Третий автопортрет, сделанный более эскизно, чем предыдущие, снова говорит об упадке энергии, о душевном надломе. Слегка наклоненная, как в ожидании удара, остриженная голова, усталый и недоверчивый взгляд искоса, взгляд человека, чужого всему и всем. Так мог бы смотреть заключенный, проведший годы в одиночке, или исконный деревенский житель, отторгнутый от своей среды, превратившийся в изгоя. Видимо, именно об этом портрете Винсент писал матери: «По автопортрету, который я посылаю, вы увидите, что, хотя я годами жил в Париже, Лондоне и других больших городах, я остался похожим на зюндертского крестьянина, вроде Туна или Пита Принса, например; иногда мне кажется, что я и чувствую, и мыслю, как они… Внутренне я чувствую себя крестьянином. Я ведь обрабатываю мои холсты, как они — землю» (п. 612).
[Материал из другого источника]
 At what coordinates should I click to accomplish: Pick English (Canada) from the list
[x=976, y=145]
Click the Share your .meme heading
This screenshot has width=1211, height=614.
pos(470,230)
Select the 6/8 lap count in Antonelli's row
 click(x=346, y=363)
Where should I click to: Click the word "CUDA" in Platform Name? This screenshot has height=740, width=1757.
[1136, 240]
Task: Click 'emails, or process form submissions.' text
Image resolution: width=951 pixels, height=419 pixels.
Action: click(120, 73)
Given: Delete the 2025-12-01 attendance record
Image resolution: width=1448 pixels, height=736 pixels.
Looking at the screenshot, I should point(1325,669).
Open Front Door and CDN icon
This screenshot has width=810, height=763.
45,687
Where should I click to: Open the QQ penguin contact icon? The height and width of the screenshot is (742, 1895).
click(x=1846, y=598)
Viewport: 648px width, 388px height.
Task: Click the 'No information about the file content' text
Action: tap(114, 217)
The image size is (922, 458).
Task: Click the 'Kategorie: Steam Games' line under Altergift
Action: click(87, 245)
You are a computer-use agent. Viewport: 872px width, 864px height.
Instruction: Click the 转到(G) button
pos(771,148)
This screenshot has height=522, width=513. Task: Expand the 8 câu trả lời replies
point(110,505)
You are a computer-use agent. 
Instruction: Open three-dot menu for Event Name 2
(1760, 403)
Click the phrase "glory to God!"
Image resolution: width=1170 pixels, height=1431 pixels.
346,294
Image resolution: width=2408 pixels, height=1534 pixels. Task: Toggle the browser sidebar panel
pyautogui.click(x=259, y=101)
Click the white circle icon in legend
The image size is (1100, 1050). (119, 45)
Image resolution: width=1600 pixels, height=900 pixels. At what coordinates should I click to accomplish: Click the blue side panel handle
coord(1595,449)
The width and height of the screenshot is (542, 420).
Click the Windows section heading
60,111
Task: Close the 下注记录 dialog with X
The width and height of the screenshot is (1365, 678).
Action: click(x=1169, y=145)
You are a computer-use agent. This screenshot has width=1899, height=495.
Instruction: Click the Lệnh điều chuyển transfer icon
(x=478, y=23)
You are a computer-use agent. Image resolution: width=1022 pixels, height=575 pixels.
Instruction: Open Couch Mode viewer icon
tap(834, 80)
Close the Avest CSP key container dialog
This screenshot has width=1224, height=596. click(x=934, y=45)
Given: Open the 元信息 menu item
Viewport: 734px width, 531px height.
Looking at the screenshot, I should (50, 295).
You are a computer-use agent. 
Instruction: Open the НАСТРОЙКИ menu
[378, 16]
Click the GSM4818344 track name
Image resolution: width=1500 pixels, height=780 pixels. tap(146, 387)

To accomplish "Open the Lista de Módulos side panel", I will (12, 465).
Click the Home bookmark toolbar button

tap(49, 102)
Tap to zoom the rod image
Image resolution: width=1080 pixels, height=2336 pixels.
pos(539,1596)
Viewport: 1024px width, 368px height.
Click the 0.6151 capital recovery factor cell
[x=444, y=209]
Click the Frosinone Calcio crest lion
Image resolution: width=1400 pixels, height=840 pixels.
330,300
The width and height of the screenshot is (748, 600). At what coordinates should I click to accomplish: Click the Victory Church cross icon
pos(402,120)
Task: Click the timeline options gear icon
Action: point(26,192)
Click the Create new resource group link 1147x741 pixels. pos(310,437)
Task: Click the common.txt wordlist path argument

Винсент похож на зюндертского крестьянина и на предыдущем портрете. В обоих «крестьянская» натура выявлена сильнее и с большим реализмом, чем во всех других, в том числе и парижских автопортретах в соломенной шляпе, где Ван Гог представляет себя не столько крестьянином, сколько сельским художником типа Милле. Здесь же он — крестьянин по внутреннему складу, и не какой-нибудь вообще, а — зюндертский. Так и в трактовке собственной личности сказалась его тяга к родине.
«Чувствую, что, вернувшись теперь на север, я буду видеть вещи лучше, чем раньше» (п. 613). В моменты бодрости Ван Гог готов был считать свой южный искус преддверием к настоящей работе на севере, для которой он был предназначен рождением, характером, национальной традицией. Как говорит М.-Е. Тральбо, в Сен-Реми «в сознании Винсента возвращение на север уже началось»[96].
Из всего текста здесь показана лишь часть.